[BEGIN TEXT SEGMENT]

The entire principal balance, all accrued and unpaid interest, and all other sums due under this Note shall be due and payable to Lender on July 31, 2011 (the "Maturity Date").
Financing Fee. The Lender shall receive a Financing Fee of 10% of the principal amount ($10,000) when this Note is repaid.
This Note is pre-payable at any time without penalty or premium.
Notwithstanding anything to the contrary contained herein, upon the occurrence of any one or more of the following (an "Event of Default"):
(a) failure by Maker to pay Lender any sum due hereunder within 90 days after the date due;
(b) the dissolution or liquidation of Maker; institution of any proceedings by or against Maker under any bankruptcy, insolvency, debt adjustment, debtor rehabilitation or similar statute, state or federal, the appointment of a judicial officer or representative for Maker or Maker's property, including without limitation, a receiver, trustee, conservator, liquidator, sequestrator, custodian, or other similar or dissimilar judicial officer or representative, and such appointment or any involuntary proceeding continues undismissed or unstayed for a period of sixty (60) days;
then at the sole option and discretion of Lender, and without further demand or notice of any kind, the total obligation of Maker hereunder to pay interest and principal and other amounts hereunder shall become immediately due and payable and Lender shall have the immediate right to exercise all rights of a lender to recover all sums due.

[END TEXT SEGMENT]

OBJECTIVE 1.
In the loan note text, how large a Financing Fee does the Lender receive when the Note is repaid?
OBJECTIVE 2.
Return the part of the loan note text between "The entire principal" and "penalty or premium.", inclusive.

[BEGIN MATERIAL SUPPLIED]

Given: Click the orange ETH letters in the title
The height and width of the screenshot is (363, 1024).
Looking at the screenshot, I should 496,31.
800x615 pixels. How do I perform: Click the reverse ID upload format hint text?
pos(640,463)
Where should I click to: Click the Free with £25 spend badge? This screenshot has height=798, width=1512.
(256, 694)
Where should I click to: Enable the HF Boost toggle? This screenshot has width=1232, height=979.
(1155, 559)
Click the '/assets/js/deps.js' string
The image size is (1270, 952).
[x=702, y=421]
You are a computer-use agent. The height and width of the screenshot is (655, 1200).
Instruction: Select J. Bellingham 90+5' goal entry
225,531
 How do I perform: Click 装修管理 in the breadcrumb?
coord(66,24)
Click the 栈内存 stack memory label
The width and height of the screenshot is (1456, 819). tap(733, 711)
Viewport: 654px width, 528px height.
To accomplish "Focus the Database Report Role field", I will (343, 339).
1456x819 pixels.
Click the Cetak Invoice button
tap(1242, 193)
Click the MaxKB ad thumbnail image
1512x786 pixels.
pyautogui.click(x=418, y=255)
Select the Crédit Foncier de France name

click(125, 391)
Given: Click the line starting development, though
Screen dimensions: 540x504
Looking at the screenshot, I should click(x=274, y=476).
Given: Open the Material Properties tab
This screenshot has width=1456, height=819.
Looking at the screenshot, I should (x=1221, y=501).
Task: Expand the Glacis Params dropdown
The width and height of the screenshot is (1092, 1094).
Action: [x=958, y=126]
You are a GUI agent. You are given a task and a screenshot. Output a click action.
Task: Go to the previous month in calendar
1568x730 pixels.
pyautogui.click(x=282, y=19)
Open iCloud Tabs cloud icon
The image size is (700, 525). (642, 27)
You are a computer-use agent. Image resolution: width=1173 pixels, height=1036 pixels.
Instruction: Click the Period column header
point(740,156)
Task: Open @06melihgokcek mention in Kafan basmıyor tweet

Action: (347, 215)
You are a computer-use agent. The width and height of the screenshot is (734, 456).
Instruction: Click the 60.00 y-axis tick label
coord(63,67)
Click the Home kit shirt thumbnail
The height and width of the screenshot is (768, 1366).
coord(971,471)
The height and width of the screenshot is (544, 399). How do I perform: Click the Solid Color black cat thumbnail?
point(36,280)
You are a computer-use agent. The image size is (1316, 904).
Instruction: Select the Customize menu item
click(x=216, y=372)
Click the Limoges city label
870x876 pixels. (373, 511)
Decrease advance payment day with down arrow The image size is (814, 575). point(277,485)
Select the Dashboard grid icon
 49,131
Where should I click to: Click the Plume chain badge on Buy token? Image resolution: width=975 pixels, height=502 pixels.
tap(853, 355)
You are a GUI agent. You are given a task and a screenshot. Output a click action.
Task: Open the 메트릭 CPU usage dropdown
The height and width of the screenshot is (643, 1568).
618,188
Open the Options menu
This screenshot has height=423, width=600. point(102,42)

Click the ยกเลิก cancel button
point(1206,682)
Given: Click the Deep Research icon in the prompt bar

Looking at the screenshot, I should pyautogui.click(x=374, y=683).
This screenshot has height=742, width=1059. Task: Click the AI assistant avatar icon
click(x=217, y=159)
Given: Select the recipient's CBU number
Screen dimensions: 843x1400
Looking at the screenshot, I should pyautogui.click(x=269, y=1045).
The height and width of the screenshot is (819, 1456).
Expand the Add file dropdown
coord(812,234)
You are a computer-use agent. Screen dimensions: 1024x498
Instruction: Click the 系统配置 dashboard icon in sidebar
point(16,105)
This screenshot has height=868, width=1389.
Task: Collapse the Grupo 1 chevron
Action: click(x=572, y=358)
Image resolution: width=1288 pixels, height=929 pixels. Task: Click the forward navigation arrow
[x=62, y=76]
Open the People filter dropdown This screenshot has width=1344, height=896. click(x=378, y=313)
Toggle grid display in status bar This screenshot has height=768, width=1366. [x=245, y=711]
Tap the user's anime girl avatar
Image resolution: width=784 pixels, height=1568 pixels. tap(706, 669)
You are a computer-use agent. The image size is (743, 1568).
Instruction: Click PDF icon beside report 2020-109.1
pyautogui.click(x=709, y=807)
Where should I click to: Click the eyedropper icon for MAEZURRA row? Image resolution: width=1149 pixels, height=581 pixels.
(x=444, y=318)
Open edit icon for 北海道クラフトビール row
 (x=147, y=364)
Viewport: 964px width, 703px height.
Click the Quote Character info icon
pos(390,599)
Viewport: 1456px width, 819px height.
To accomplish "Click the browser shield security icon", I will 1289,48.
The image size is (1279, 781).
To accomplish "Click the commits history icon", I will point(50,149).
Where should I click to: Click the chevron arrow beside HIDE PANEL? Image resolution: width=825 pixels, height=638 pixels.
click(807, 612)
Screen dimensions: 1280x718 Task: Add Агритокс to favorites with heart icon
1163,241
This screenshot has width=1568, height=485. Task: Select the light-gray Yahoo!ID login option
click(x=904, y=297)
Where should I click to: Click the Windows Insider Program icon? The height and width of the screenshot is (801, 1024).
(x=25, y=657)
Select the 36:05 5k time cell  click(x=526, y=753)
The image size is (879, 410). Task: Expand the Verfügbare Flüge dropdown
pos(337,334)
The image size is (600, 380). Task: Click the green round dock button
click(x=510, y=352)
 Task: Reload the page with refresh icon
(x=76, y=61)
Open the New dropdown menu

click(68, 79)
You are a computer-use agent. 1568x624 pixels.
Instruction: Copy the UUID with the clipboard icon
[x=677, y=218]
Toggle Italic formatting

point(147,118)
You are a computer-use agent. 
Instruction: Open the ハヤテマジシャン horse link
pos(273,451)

[END MATERIAL SUPPLIED]

EXERCISE ANSWER 1.
10% of the principal amount ($10,000)

EXERCISE ANSWER 2.
The entire principal balance, all accrued and unpaid interest, and all other sums due under this Note shall be due and payable to Lender on July 31, 2011 (the "Maturity Date").
Financing Fee. The Lender shall receive a Financing Fee of 10% of the principal amount ($10,000) when this Note is repaid.
This Note is pre-payable at any time without penalty or premium.